Cet homme n'était autre que le bonhomme Franklin. Notre confrère le Journal des Débats exhumait dernièrement une lettre publiée le 26 avril 1784 par le Journal de Paris et signée « Un abonné ». Franklin en était l'auteur.
Il racontait qu'étant rentré chez lui à trois heures du matin, après une soirée passée chez des amis, il s'était couché et m'avait pas tardé à se réveiller au bruit que des voisins faisaient au-dessus de sa tête.
« Je fus étonné, dit-il, de voir ma chambre très éclairée, et j'imaginai d'abord qu'on y avait allumé une douzaine de lampes ; mais, en me frottant les yeux, je reconnus que la lumière entrait par les fenêtres, mon domestique ayant oublié de fermer les volets, et le soleil s'élevait à ce moment même des bords de l'horizon. Je regardai mes montres, qui sont fort bonnes, et je vis qu'il n'était que six heures. Trouvant extraordinaire que le soleil se levât si tôt, j'allai consulter l'almanach et j'y lus que cet astre continuerait de se lever tous les jours plus matin jusqu'à la fin juin.
» Ceci m'a suggéré plusieurs réflexions sérieuses. J'ai considéré que, sans l'accident qui a abrégé aujourd'hui mon sommeil, j'aurais dormi six ou sept heures de plus et que beaucoup de personnes font chaque jour de même. Supposons qu'il y ait dans Paris 100.000 familles dont chacune consomme une demi-livre de bougie par heure cette consommation se prolonge pendant six mois, avec une moyenne journalière de sept heures, ce qui représente, pour les 100.000 familles de Paris seulement et pour les 128 millions d'heures de consommation, 64.050.000 livres pesant de cire, au prix moyen de trente sous la livre, une dépense annuelle de 96.075.000 livres tournois.
» Quelle découverte et quelle économie, s'écrie Franklin, si l'on persuadait aux Parisiens de vivre uniquement l'été à la lumière du jour ! Mais comment les convaincre ? »

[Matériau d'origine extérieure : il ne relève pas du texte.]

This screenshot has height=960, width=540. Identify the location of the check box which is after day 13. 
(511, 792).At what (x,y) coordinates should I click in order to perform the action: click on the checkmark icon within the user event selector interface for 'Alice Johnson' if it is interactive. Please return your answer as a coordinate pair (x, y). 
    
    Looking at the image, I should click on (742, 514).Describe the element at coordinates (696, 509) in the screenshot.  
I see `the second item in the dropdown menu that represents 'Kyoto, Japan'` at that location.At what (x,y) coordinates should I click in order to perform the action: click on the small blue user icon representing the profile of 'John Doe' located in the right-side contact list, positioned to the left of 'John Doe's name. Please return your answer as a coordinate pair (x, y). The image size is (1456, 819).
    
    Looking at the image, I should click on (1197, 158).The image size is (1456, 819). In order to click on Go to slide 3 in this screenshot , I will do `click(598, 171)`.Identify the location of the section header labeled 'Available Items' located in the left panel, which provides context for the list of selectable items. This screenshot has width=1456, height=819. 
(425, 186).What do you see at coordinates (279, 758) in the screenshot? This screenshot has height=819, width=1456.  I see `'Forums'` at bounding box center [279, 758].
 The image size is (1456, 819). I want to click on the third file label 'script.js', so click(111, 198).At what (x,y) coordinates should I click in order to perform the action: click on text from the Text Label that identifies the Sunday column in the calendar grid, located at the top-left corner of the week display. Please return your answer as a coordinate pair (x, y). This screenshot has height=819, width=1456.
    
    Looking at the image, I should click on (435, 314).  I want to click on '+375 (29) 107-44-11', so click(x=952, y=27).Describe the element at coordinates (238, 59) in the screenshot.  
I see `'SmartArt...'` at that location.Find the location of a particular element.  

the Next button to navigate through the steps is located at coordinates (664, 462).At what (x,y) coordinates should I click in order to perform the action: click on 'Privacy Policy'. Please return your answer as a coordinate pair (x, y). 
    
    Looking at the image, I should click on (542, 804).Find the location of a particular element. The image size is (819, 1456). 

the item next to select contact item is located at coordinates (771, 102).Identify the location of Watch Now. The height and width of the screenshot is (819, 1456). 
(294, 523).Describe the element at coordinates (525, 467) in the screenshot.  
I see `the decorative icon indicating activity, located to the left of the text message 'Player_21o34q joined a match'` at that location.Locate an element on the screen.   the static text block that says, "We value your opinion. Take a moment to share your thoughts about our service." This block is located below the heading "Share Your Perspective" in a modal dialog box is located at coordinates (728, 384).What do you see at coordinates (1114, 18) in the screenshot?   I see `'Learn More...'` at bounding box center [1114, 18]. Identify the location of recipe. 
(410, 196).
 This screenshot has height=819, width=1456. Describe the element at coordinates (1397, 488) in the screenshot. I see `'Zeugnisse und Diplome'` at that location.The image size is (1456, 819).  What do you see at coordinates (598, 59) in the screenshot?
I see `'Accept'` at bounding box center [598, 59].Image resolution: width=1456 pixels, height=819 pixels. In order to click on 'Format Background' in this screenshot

« 1° Mettre une taxe d'un louis sur chaque fenêtre qui aura des volets empêchant la lumière d'entrer dans les appartements aussitôt que le soleil est sur l'horizon ;
» 2° Établir pour la consommation de la cire et de la chandelle une loi salutaire de police afin de diminuer cette consommation ; placer des gardes aux boutiques des ciriers et ne permettre à chaque famille que l'achat d'une livre par semaine ;
» 3° Faire sonner toutes les cloches des églises au lever du soleil et, si cela ne suffit pas, faire tirer un coup de canon dans chaque rue pour ouvrir les yeux des paresseux sur leur véritable intérêt. »
Point n'est besoin d'ajouter que la proposition de Franklin n'eut aucun succès.
On la considéra comme un badinage, et les pouvoirs publics se gardèrent de la prendre au sérieux.
Quoi qu'en disent les louangeurs du temps passé, nous sommes quelquefois plus sages que nos aïeux.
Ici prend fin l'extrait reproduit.